Vauxhall Grandland Electric long-term test: report 5

Our sub-editor needs a comfortable, practical car for a lengthy commute and active weekends. We're finding out if Vauxhall's electric flagship can go the distance...

Vauxhall Grandland Electric 2025 long-term test narrow lanes forwards

The car Vauxhall Grandland Electric Ultimate  Run by Chris Haining, sub-editor

Why it’s here To find out what Vauxhall's electric family SUV has to offer in what is a highly competitive class  

Needs to be comfy and relaxing on a long motorway commute; economical to run; offer the practicality an action-packed life demands


Mileage 5328 List price £39,995 Best Price £39,995 Price as tested £40,645 Official range 322 miles Test range 265 miles 


3 November 2025 – On the straight and narrow

As a tall chap, I have been known to come a cropper when I forget my own height. For the most part, I get away with it, but I sometimes find myself on a boat, or in a period cottage, where I really don't fit comfortably. And so it was with my Vauxhall Grandland Electric on some of the country lanes of Cornwall.

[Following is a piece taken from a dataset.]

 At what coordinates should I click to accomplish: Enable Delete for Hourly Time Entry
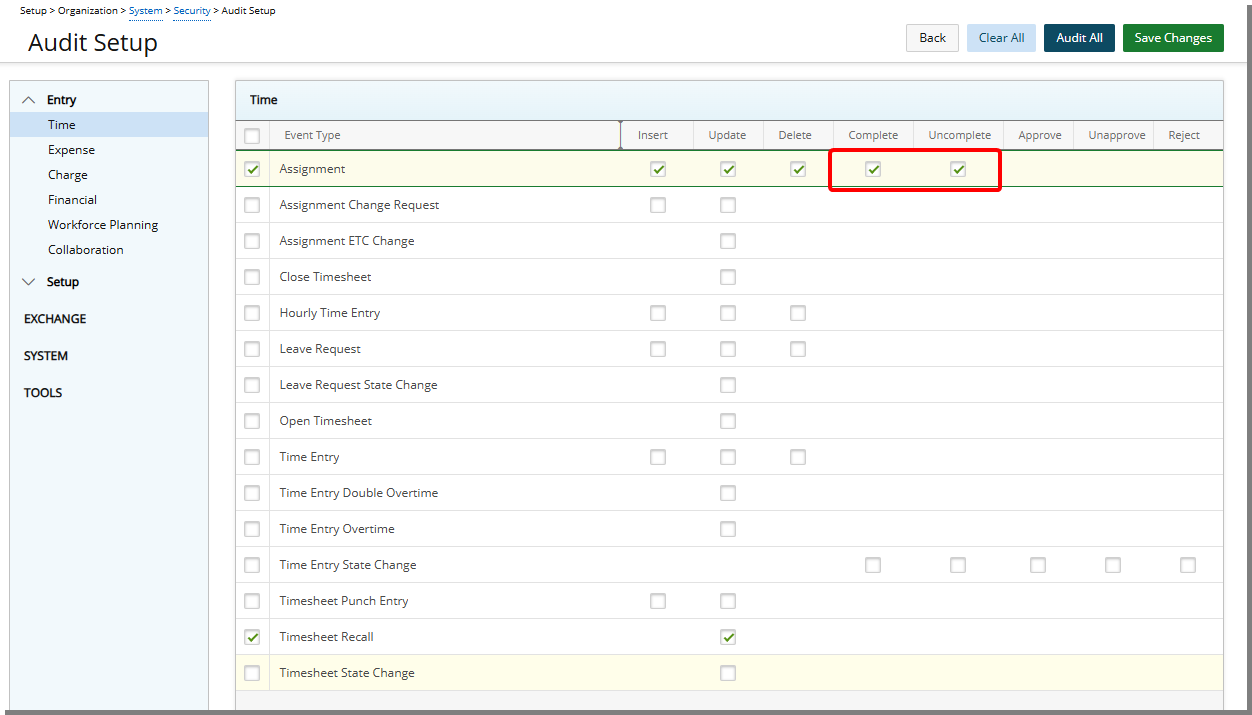(x=797, y=313)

My Grandland is an electric family SUV; a substantial one as befits its position as Vauxhall's range-topping model, but far from the biggest on the road. Most of the time, its considerable bulk is immaterial. It hardly feels ungainly or cumbersome; it's easy to judge where the corners are on packed urban roads, or to position the car for the best cornering line on a sinuous A-road. In fact, as I reported previously, I found it quite satisfying to ease from one bend to the next on Cornwall's more obliging A-roads. 

Vauxhall Grandland Electric 2025 long-term test Google Maps

That county wasn't always quite so accommodating, though, as we found on a trip to the beautiful Luxulyan Valley. This gorgeous landscape has two potential routes in and out; a sensible one, and the one that Google Maps chose for us. "It'll probably widen out in a minute", my wife and I reassured ourselves as the edges of the lane became closer and closer. It didn't. 

We soon encountered sections where we even had to retract the door mirrors for a few vital inches either side of the car. Every yard forwards felt perilous; the foliage made sickening noises as it rubbed along the Grandland's bodywork (fortuitously, it seems the layer of dirt that I had carefully allowed the car to cultivate formed a barrier that protected the paintwork from scratches). And we couldn't do anything but go forwards; reversing would have been virtually impossible, so we prayed that nothing was coming the other way.

Vauxhall Grandland Electric 2025 long-term test proper jungle

Fortunately, after passing through an especially verdant section in which we expected David Attenborough to leap out in front of us any second, we arrived at our destination with the car intact. I checked the Google Maps settings; it wasn’t set to “shortest possible route” or anything like that, it just seems that Google has a particular penchant for farm tracks. For the rest of the trip, we instead used the car’s native satnav app – and never found ourselves in such a tight spot again.